--- Begin Data listing ---

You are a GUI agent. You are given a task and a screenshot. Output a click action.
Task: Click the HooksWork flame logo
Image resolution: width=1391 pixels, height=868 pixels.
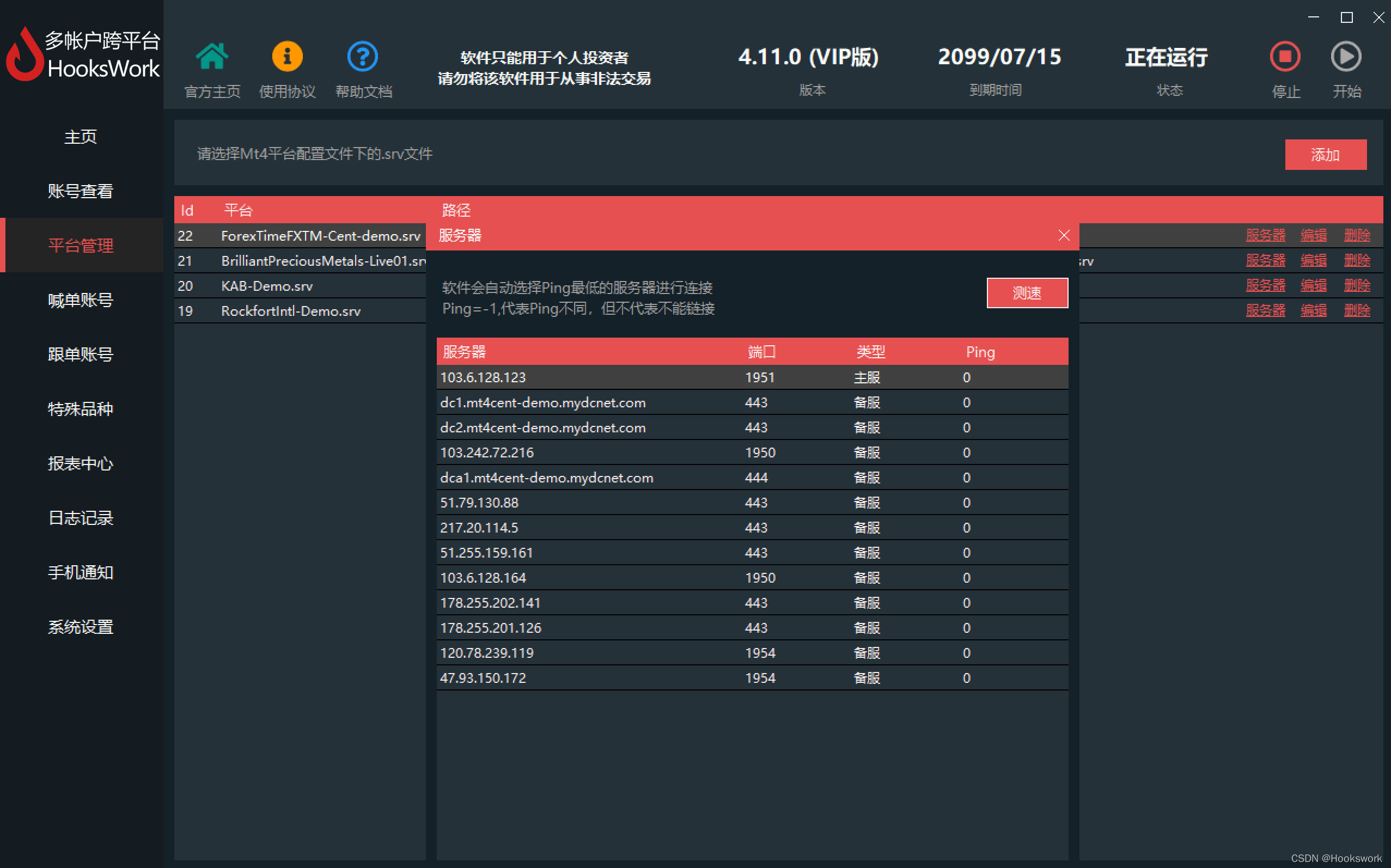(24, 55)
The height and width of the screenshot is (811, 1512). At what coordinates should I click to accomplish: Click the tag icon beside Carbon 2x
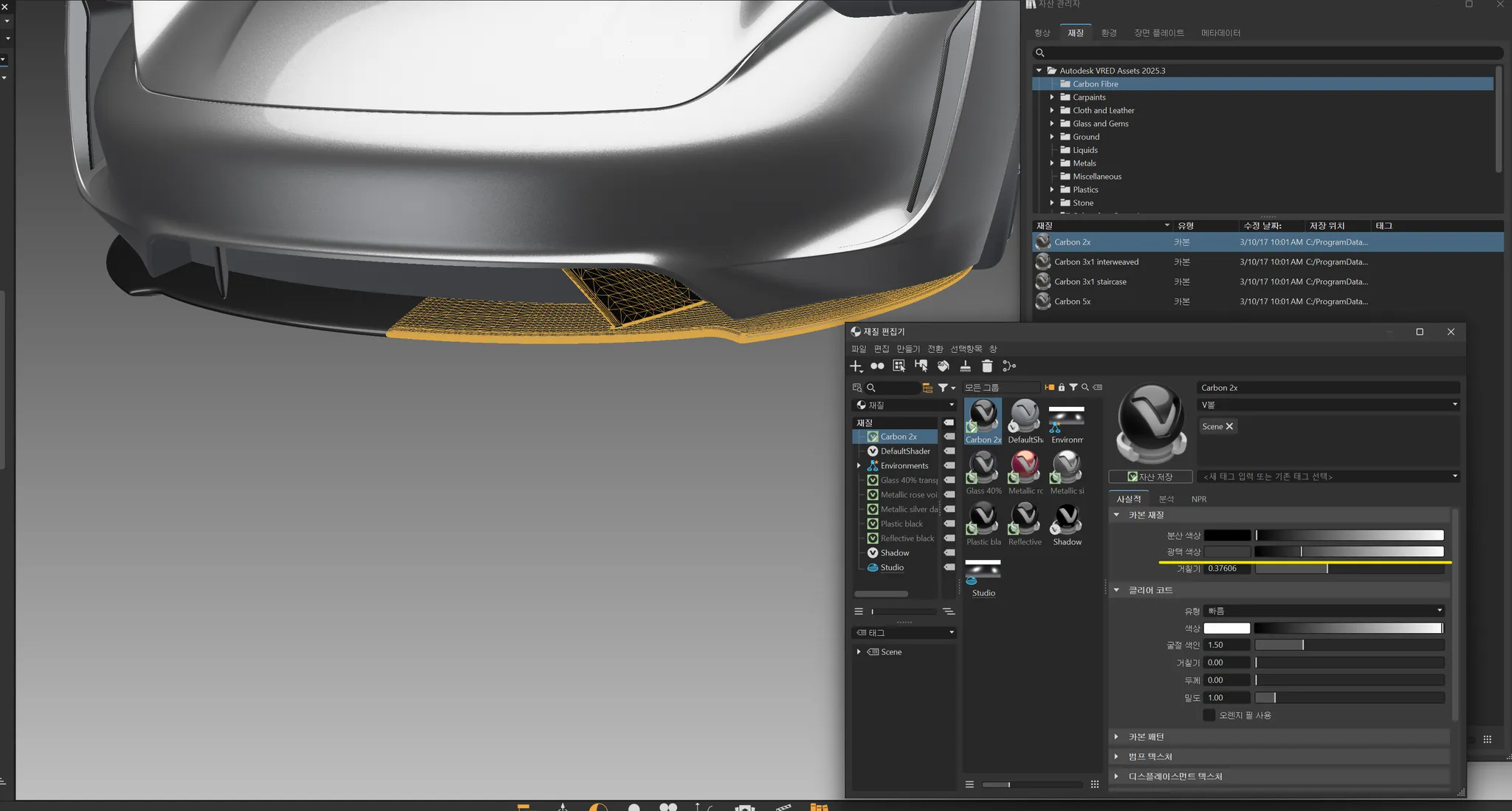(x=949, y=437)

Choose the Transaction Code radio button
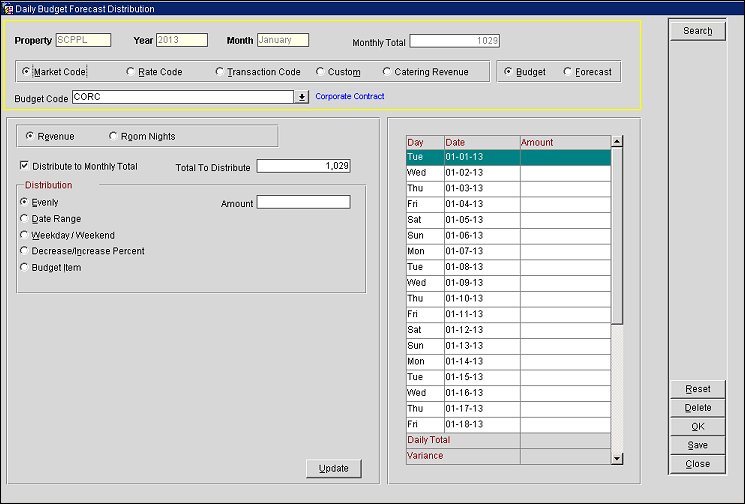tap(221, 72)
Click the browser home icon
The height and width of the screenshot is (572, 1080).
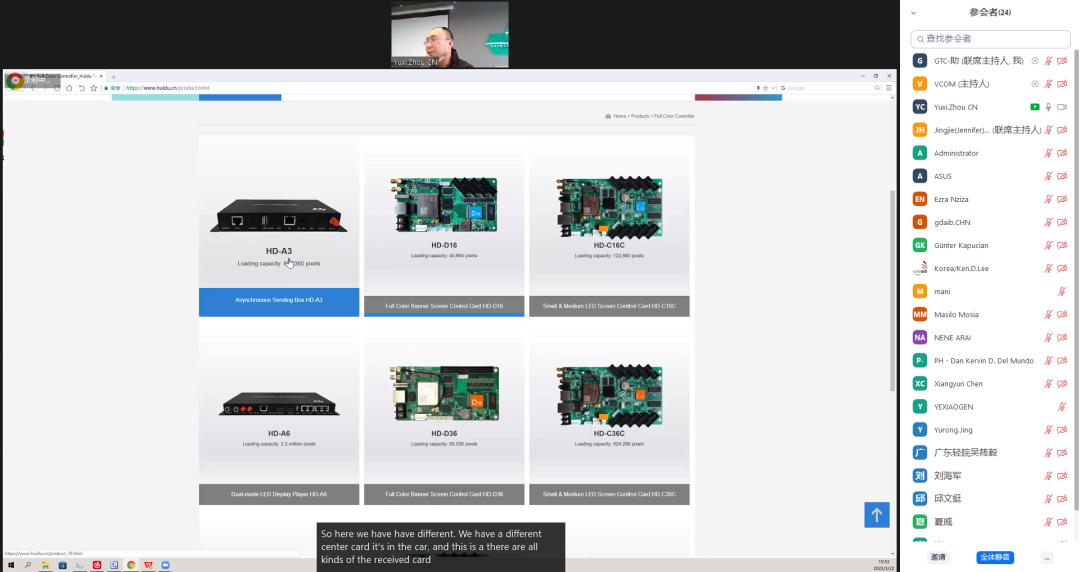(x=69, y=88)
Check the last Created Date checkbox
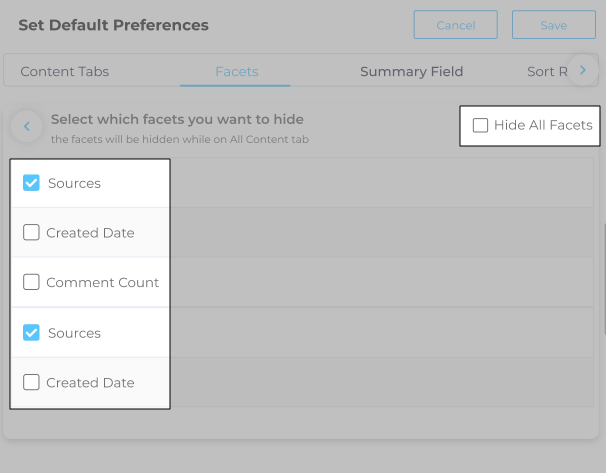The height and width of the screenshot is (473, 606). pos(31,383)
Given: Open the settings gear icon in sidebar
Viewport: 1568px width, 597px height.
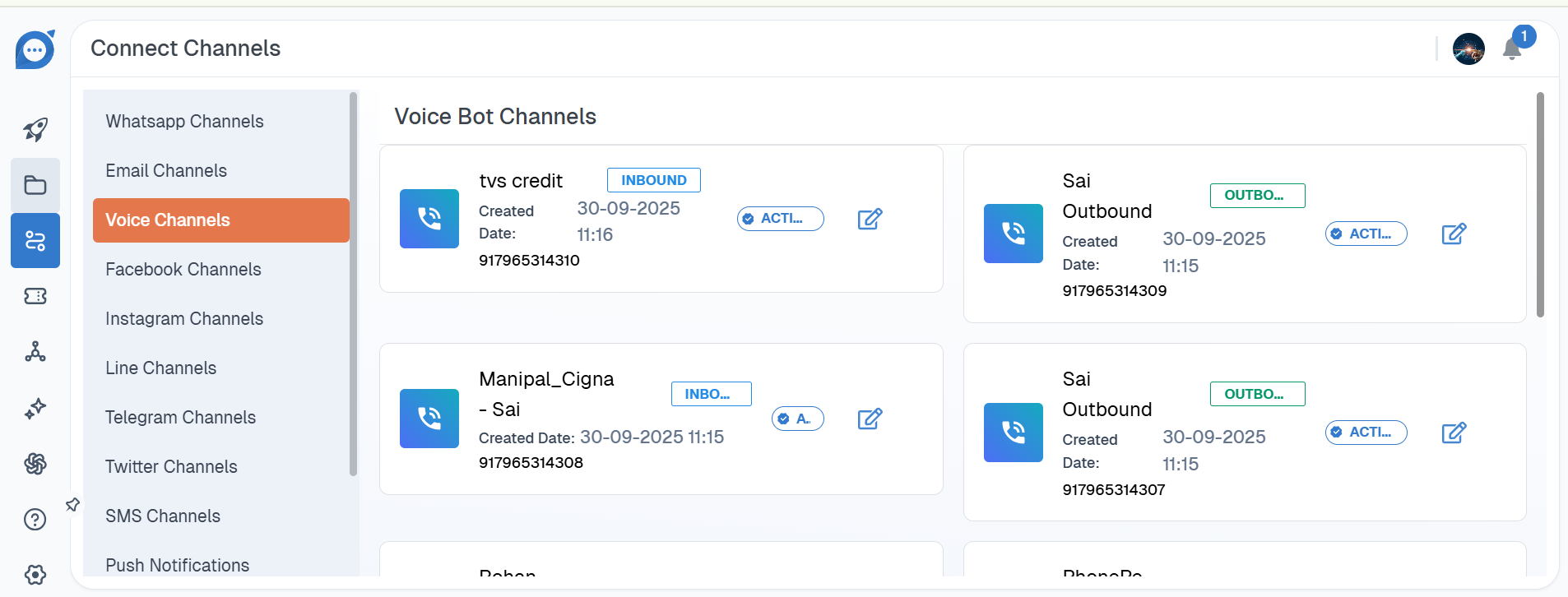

--- End Data listing ---

Render the data above as a Markdown table with two columns, Row and Line, numbering each non-blank line in order. Leave out the pictures.

• **Exercise solution**:
| Row | Line |
|---|---|
| 1 | You are a GUI agent. You are given a task and a screenshot. Output a click action. |
| 2 | Task: Click the HooksWork flame logo |
| 3 | Image resolution: width=1391 pixels, height=868 pixels. |
| 4 | (24, 55) |
| 5 | The height and width of the screenshot is (811, 1512). At what coordinates should I click to accomplish: Click the tag icon beside Carbon 2x |
| 6 | (x=949, y=437) |
| 7 | Choose the Transaction Code radio button |
| 8 | tap(221, 72) |
| 9 | Click the browser home icon |
| 10 | The height and width of the screenshot is (572, 1080). |
| 11 | (x=69, y=88) |
| 12 | Check the last Created Date checkbox |
| 13 | The height and width of the screenshot is (473, 606). pos(31,383) |
| 14 | Given: Open the settings gear icon in sidebar |
| 15 | Viewport: 1568px width, 597px height. |